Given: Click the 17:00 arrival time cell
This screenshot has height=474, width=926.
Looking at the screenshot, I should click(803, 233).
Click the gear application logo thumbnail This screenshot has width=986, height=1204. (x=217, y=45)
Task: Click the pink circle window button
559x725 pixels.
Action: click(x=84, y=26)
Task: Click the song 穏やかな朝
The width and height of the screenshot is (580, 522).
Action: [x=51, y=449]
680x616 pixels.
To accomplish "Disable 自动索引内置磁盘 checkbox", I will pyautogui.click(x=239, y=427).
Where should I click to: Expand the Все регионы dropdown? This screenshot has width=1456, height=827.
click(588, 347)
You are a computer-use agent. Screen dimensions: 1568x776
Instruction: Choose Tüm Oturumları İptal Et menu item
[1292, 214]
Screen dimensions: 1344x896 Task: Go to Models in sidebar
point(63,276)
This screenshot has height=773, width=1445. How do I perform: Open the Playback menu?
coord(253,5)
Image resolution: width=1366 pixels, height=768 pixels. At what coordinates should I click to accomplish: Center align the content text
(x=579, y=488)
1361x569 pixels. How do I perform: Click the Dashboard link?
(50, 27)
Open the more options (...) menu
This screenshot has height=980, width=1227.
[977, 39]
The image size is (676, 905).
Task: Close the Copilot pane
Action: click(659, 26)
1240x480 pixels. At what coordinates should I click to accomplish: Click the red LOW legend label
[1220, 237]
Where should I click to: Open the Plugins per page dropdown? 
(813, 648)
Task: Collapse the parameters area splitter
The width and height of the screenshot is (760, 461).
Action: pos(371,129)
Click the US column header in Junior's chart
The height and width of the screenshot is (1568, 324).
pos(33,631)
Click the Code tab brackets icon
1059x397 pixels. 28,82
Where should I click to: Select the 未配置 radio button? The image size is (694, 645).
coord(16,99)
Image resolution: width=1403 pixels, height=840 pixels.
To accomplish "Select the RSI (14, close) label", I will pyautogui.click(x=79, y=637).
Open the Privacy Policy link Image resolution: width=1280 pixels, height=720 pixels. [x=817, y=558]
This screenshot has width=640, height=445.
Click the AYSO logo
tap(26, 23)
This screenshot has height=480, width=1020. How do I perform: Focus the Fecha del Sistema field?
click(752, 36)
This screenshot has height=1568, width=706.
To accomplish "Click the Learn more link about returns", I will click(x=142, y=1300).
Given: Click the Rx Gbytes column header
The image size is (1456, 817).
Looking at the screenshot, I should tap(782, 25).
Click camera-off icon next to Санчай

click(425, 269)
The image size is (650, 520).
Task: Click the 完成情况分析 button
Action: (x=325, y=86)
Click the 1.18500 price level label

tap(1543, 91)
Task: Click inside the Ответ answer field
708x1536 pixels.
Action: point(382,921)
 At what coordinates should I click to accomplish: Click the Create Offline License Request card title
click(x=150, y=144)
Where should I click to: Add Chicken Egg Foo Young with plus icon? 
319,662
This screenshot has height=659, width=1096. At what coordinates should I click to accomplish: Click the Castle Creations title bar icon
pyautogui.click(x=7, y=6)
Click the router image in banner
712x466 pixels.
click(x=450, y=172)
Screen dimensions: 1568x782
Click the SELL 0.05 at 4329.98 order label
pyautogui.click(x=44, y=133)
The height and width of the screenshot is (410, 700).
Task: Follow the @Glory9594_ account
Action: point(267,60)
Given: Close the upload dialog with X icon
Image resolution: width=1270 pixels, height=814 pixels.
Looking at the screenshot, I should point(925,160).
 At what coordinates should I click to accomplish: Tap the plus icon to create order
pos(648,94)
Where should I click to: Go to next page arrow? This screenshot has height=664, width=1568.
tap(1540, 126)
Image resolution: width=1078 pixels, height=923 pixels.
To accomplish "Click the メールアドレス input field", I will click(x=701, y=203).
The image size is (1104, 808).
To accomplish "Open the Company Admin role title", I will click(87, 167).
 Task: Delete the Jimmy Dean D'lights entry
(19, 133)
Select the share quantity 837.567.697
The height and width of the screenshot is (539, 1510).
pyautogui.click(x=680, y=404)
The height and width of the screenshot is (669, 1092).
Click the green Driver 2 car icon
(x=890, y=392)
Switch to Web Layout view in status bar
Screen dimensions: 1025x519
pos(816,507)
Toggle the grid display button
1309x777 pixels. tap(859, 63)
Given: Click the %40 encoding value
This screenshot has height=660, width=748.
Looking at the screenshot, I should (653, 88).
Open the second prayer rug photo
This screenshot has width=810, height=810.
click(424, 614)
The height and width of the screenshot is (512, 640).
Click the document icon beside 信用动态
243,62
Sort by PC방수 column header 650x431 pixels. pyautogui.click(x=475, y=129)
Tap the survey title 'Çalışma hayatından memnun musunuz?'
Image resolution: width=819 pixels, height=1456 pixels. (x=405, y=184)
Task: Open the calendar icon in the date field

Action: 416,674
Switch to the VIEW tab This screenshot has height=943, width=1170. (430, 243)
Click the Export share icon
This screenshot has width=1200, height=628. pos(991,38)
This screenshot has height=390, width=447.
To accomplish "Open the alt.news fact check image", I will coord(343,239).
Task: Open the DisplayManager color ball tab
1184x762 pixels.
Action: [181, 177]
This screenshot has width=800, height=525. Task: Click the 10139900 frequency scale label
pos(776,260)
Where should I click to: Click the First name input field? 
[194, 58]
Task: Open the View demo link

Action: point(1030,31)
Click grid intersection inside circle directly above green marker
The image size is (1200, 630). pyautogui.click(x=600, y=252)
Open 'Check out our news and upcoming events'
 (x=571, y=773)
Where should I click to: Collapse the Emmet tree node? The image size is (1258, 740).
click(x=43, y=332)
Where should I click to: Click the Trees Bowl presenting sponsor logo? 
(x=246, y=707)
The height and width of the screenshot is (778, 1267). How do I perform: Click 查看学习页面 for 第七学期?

**What to work on:** All of the material is to be duplicated exactly.

**Reply:**
Given: Click the 17:00 arrival time cell
This screenshot has height=474, width=926.
Looking at the screenshot, I should click(803, 233).
Click the gear application logo thumbnail This screenshot has width=986, height=1204. (x=217, y=45)
Task: Click the pink circle window button
559x725 pixels.
Action: click(x=84, y=26)
Task: Click the song 穏やかな朝
The width and height of the screenshot is (580, 522).
Action: [x=51, y=449]
680x616 pixels.
To accomplish "Disable 自动索引内置磁盘 checkbox", I will pyautogui.click(x=239, y=427).
Where should I click to: Expand the Все регионы dropdown? This screenshot has width=1456, height=827.
click(588, 347)
You are a computer-use agent. Screen dimensions: 1568x776
Instruction: Choose Tüm Oturumları İptal Et menu item
[1292, 214]
Screen dimensions: 1344x896 Task: Go to Models in sidebar
point(63,276)
This screenshot has height=773, width=1445. How do I perform: Open the Playback menu?
coord(253,5)
Image resolution: width=1366 pixels, height=768 pixels. At what coordinates should I click to accomplish: Center align the content text
(x=579, y=488)
1361x569 pixels. How do I perform: Click the Dashboard link?
(50, 27)
Open the more options (...) menu
This screenshot has height=980, width=1227.
[977, 39]
The image size is (676, 905).
Task: Close the Copilot pane
Action: click(659, 26)
1240x480 pixels. At what coordinates should I click to accomplish: Click the red LOW legend label
[1220, 237]
Where should I click to: Open the Plugins per page dropdown? 
(813, 648)
Task: Collapse the parameters area splitter
The width and height of the screenshot is (760, 461).
Action: pos(371,129)
Click the US column header in Junior's chart
The height and width of the screenshot is (1568, 324).
pos(33,631)
Click the Code tab brackets icon
1059x397 pixels. 28,82
Where should I click to: Select the 未配置 radio button? The image size is (694, 645).
coord(16,99)
Image resolution: width=1403 pixels, height=840 pixels.
To accomplish "Select the RSI (14, close) label", I will pyautogui.click(x=79, y=637).
Open the Privacy Policy link Image resolution: width=1280 pixels, height=720 pixels. [x=817, y=558]
This screenshot has width=640, height=445.
Click the AYSO logo
tap(26, 23)
This screenshot has height=480, width=1020. How do I perform: Focus the Fecha del Sistema field?
click(752, 36)
This screenshot has height=1568, width=706.
To accomplish "Click the Learn more link about returns", I will click(x=142, y=1300).
Given: Click the Rx Gbytes column header
The image size is (1456, 817).
Looking at the screenshot, I should tap(782, 25).
Click camera-off icon next to Санчай

click(425, 269)
The image size is (650, 520).
Task: Click the 完成情况分析 button
Action: (x=325, y=86)
Click the 1.18500 price level label

tap(1543, 91)
Task: Click inside the Ответ answer field
708x1536 pixels.
Action: point(382,921)
 At what coordinates should I click to accomplish: Click the Create Offline License Request card title
click(x=150, y=144)
Where should I click to: Add Chicken Egg Foo Young with plus icon? 
319,662
This screenshot has height=659, width=1096. At what coordinates should I click to accomplish: Click the Castle Creations title bar icon
pyautogui.click(x=7, y=6)
Click the router image in banner
712x466 pixels.
click(x=450, y=172)
Screen dimensions: 1568x782
Click the SELL 0.05 at 4329.98 order label
pyautogui.click(x=44, y=133)
The height and width of the screenshot is (410, 700).
Task: Follow the @Glory9594_ account
Action: point(267,60)
Given: Close the upload dialog with X icon
Image resolution: width=1270 pixels, height=814 pixels.
Looking at the screenshot, I should point(925,160).
 At what coordinates should I click to accomplish: Tap the plus icon to create order
pos(648,94)
Where should I click to: Go to next page arrow? This screenshot has height=664, width=1568.
tap(1540, 126)
Image resolution: width=1078 pixels, height=923 pixels.
To accomplish "Click the メールアドレス input field", I will click(x=701, y=203).
The image size is (1104, 808).
To accomplish "Open the Company Admin role title", I will click(87, 167).
 Task: Delete the Jimmy Dean D'lights entry
(19, 133)
Select the share quantity 837.567.697
The height and width of the screenshot is (539, 1510).
pyautogui.click(x=680, y=404)
The height and width of the screenshot is (669, 1092).
Click the green Driver 2 car icon
(x=890, y=392)
Switch to Web Layout view in status bar
Screen dimensions: 1025x519
pos(816,507)
Toggle the grid display button
1309x777 pixels. tap(859, 63)
Given: Click the %40 encoding value
This screenshot has height=660, width=748.
Looking at the screenshot, I should (653, 88).
Open the second prayer rug photo
This screenshot has width=810, height=810.
click(424, 614)
The height and width of the screenshot is (512, 640).
Click the document icon beside 信用动态
243,62
Sort by PC방수 column header 650x431 pixels. pyautogui.click(x=475, y=129)
Tap the survey title 'Çalışma hayatından memnun musunuz?'
Image resolution: width=819 pixels, height=1456 pixels. (x=405, y=184)
Task: Open the calendar icon in the date field

Action: 416,674
Switch to the VIEW tab This screenshot has height=943, width=1170. (430, 243)
Click the Export share icon
This screenshot has width=1200, height=628. pos(991,38)
This screenshot has height=390, width=447.
To accomplish "Open the alt.news fact check image", I will coord(343,239).
Task: Open the DisplayManager color ball tab
1184x762 pixels.
Action: [181, 177]
This screenshot has width=800, height=525. Task: Click the 10139900 frequency scale label
pos(776,260)
Where should I click to: Click the First name input field? 
[194, 58]
Task: Open the View demo link

Action: point(1030,31)
Click grid intersection inside circle directly above green marker
The image size is (1200, 630). pyautogui.click(x=600, y=252)
Open 'Check out our news and upcoming events'
 (x=571, y=773)
Where should I click to: Collapse the Emmet tree node? The image size is (1258, 740).
click(x=43, y=332)
Where should I click to: Click the Trees Bowl presenting sponsor logo? 
(x=246, y=707)
The height and width of the screenshot is (778, 1267). How do I perform: Click 查看学习页面 for 第七学期?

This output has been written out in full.